Аналогичный структурный дуализм заранее мешает любой попытке традиционной реставрации, ориентируя ее в ошибочном направлении.
В нынешней цивилизации любой призыв духовности истоков, который мог бы вывести из тупика, преодолеть разрыв, поднять на план света силы действия, замкнутые в темном и варварском мире современного величия, неизбежно имел бы проблематичный исход, —возможно, намного более проблематичный, чем во времена Возрождения. В современном мире слишком сильна тенденция воспринимать мужественность, личность, действие и независимость в чисто материальном и человеческом смысле, чтобы любая доктрина восстановления изначального смысла и права в свете традиционных и трансцендентных отсылок смогла избежать мгновенного сведения к тому же самому смыслу, не преобразовав профанное в священное, а наоборот. Когда сегодня говорят о правах независимого государства относительно церкви, кто мог бы понять что-нибудь иное, кроме плебейских и мирских притязаний на светскую власть, восстающих против духовного авторитета? Или кроме зловещей узурпации новых «сверхгосударств» и нового националистического или коллективистского мистицизма? Когда говорят о надиндивидуальности, можно ли думать о чем-либо другом, кроме «сверхчеловека», то есть о худшей стороне идей Ницше? И когда сегодня говорят о «цивилизации действия» как возможности, равной по достоинству «цивилизации созерцания», разве не распознается в этом триумф как раз наших дней в тех формах, которые демонстрируют неоспоримое превосходство над любой эпохой прошлого в силу тех механических, технологических и военных завоеваний, которое европейское общество осуществило менее чем за столетие именно при помощи культа действия? И даже самое последнее возрождение мифов, таких, как римского и северогерманского, идеи расы, арийства и так далее —разве они не приняли крайне проблематичное направление в контексте политических переворотов, ускоривших итоговый коллапс Европы?
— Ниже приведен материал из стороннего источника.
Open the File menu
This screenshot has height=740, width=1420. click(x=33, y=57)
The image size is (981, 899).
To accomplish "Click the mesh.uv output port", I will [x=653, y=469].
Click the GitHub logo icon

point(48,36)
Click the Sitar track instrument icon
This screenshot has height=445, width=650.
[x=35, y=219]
Следовательно, нужно заключить, что этот путь прегражден вдвойне. Тюрьма, в которую заключен человек Запада, одна из самых страшных, потому что у нее нет стен. Нелегко вновь подняться, если нет ничего, на что можно опереться и от чего оттолкнуться. Все более подрывая действенное влияние христианства и католичества, Запад отказывается от последних отсылок к несвойственной ему духовности; но в свойственных ему формах Запад не является духом и неспособен этот дух создать.
Итак, кажется неизбежным, что судьба доведет свое дело до конца. Мы уже говорили раньше: весьма вероятно, что, достигнув предпоследнего шага и стоя на пороге всемирного пришествия правды и власти последней из древних каст, человечество должно выполнить все, что еще осталось, чтобы дотронуться до дна Темной эпохи или Железного века, предсказанного в традиционных учениях, общие черты которого во многом соответствуют таковым современной цивилизации.
Как и люди, цивилизации также имеют свои собственные периоды, состоящие из начала, развития и конца, и чем сильнее они погружаются в случайное, тем более фатальный характер имеет этот закон. Это, естественно, не та вещь, которая могла бы впечатлить людей, укорененных в том, что не может измениться и что остается постоянным, как вечное присутствие, в силу своего бытия над временем. Даже хотя современной цивилизации, определенно, суждено исчезнуть, она вряд ли является первой из исчезнувших; она также не является и последней цивилизацией, за которой уже ничего не последует. В жизни обусловленного пространством и временем огни постоянно потухают и зажигаются вновь; некоторые периоды заканчиваются, а новые начинаются. Как мы уже говорили, доктрина периодов была знакома традиционному человеку, и только невежество современного человека заставило его на какое-то время поверить, что его цивилизация, укорененная в мирском и ограниченном элементе, может иметь иную, привилегированную судьбу.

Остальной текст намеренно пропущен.